**Exercise goal:**
The answer must be an exact copy of the lines from the one with "Instruction: Select slide" through the final line below, with no pictures and nothing else.

----------------

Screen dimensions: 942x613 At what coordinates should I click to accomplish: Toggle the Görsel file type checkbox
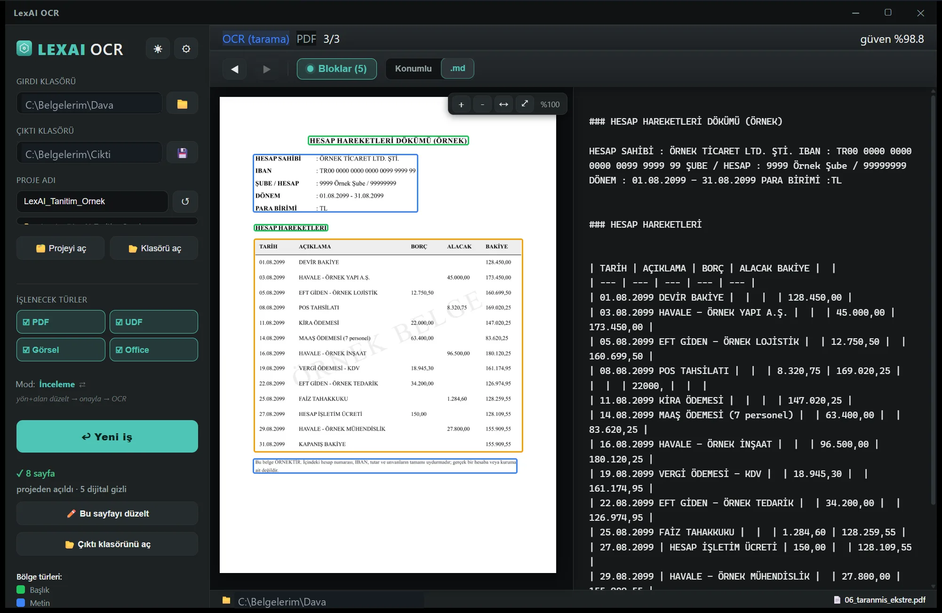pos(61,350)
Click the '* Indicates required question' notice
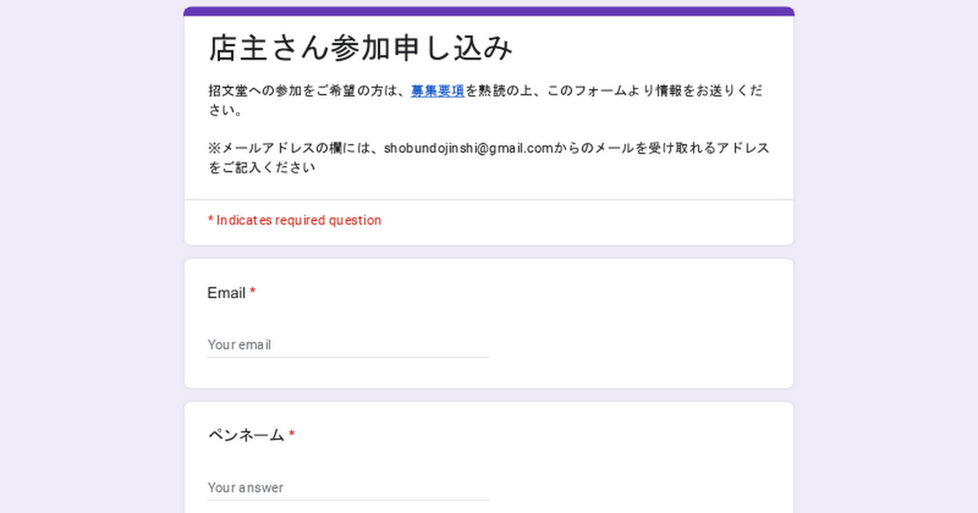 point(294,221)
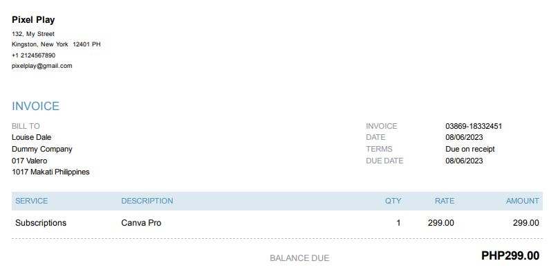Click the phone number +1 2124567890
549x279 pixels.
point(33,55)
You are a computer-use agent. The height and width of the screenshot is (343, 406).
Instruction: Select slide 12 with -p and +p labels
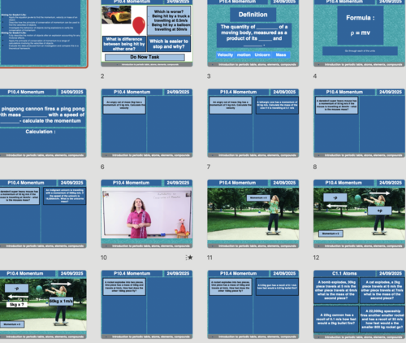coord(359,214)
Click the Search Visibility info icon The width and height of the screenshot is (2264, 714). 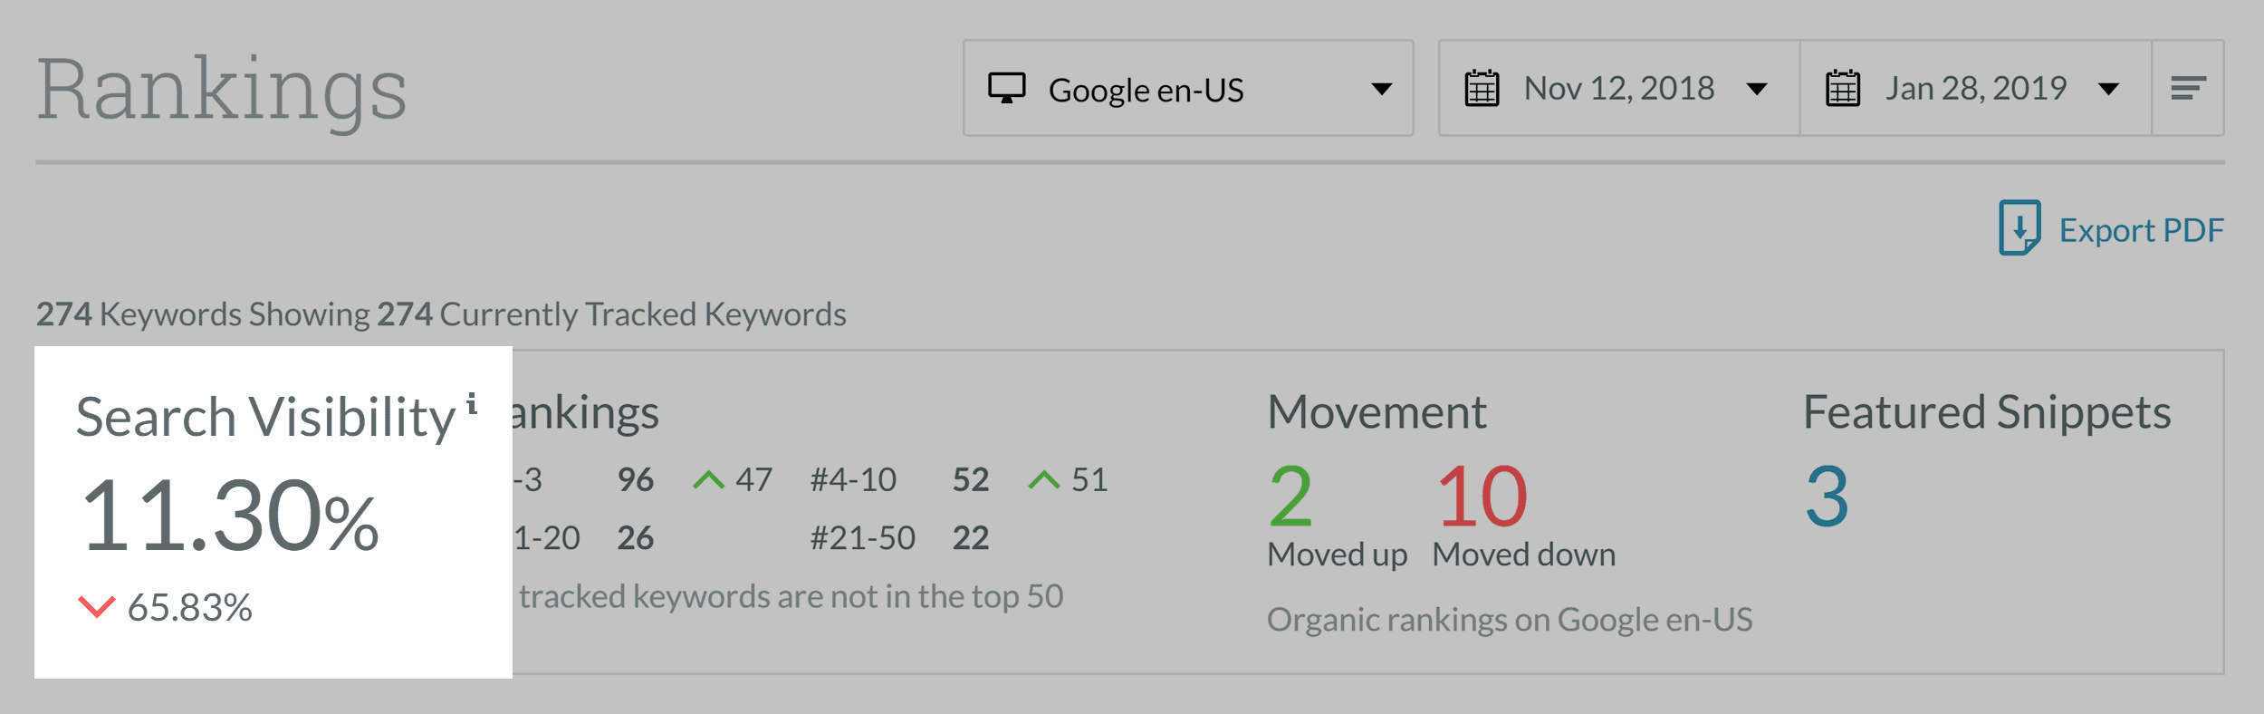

----------------

**Final answer:**
Instruction: Select slide 12 with -p and +p labels
coord(359,214)
Click the Search Visibility info icon The width and height of the screenshot is (2264, 714). 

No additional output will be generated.